Spróbuję jeszcze zamaskować nowsze wersje pakietów, i zdziałać coś z tą myszą, żeby działała  :Smile: 

----------

## SlashBeast

btw -fomit-frame-pointer wywal z cflags, zbedne. O2 to zawiera.

----------

## Johnny_Bit

a ja się będę upierał że evdev to zło syf śmierć i mokra ściera. jak chcesz wszystkie przyciski to wystarczy do myszki dać protokół np. explorer ps/2 mi ślicznie działają moje 6 przicisków na a4techu i te 2 scrolle też.
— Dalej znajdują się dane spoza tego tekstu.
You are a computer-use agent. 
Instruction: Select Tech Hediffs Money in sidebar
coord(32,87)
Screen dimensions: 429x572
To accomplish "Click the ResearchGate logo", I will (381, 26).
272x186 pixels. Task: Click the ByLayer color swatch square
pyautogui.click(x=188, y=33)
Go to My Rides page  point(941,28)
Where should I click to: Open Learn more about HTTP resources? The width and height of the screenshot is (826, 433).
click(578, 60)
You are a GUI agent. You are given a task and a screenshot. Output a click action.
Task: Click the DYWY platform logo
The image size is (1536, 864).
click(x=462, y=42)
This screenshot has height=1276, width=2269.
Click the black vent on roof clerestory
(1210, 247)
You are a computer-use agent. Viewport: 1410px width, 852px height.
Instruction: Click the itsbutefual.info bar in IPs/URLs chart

ale jak się upierasz to ja sie nie wtrącam.

----------

## n0rbi666

 *Johnny_Bit wrote:*   

> a ja się będę upierał że evdev to zło syf śmierć i mokra ściera. jak chcesz wszystkie przyciski to wystarczy do myszki dać protokół np. explorer ps/2 mi ślicznie działają moje 6 przicisków na a4techu i te 2 scrolle też.
> 
> ale jak się upierasz to ja sie nie wtrącam.

 

A jeżeli można wiedzieć czemu, to czemu evdev to aż takie zło ?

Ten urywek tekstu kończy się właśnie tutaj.